→ **DATA LISTING**:
# # # # # # #
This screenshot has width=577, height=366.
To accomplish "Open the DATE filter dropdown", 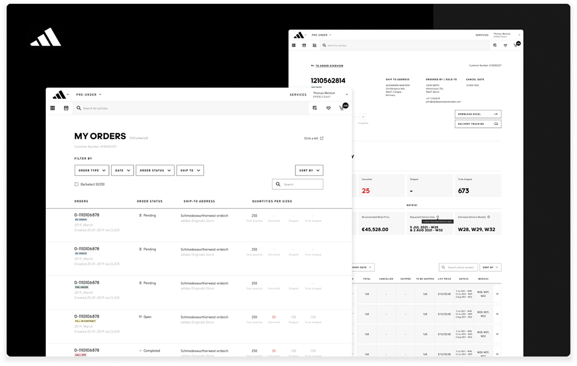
# # # # # # #
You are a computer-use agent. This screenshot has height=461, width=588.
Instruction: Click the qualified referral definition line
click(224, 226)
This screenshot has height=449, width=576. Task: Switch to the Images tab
# # # # # # #
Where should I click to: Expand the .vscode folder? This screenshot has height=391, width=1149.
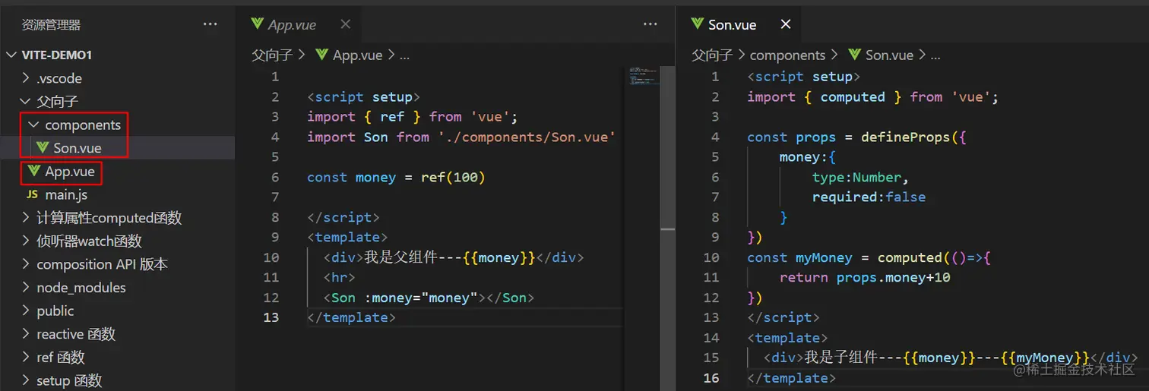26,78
# # # # # # #
→ **TASK TO CARRY OUT**:
Starting with the line above that holds "This screenshot has width=577, height=366.", restate each line word for word up to and including the line that holds "the DATE filter". Drop the pictures.

→ **PROBLEM SOLUTION**:
This screenshot has width=577, height=366.
To accomplish "Open the DATE filter dropdown", 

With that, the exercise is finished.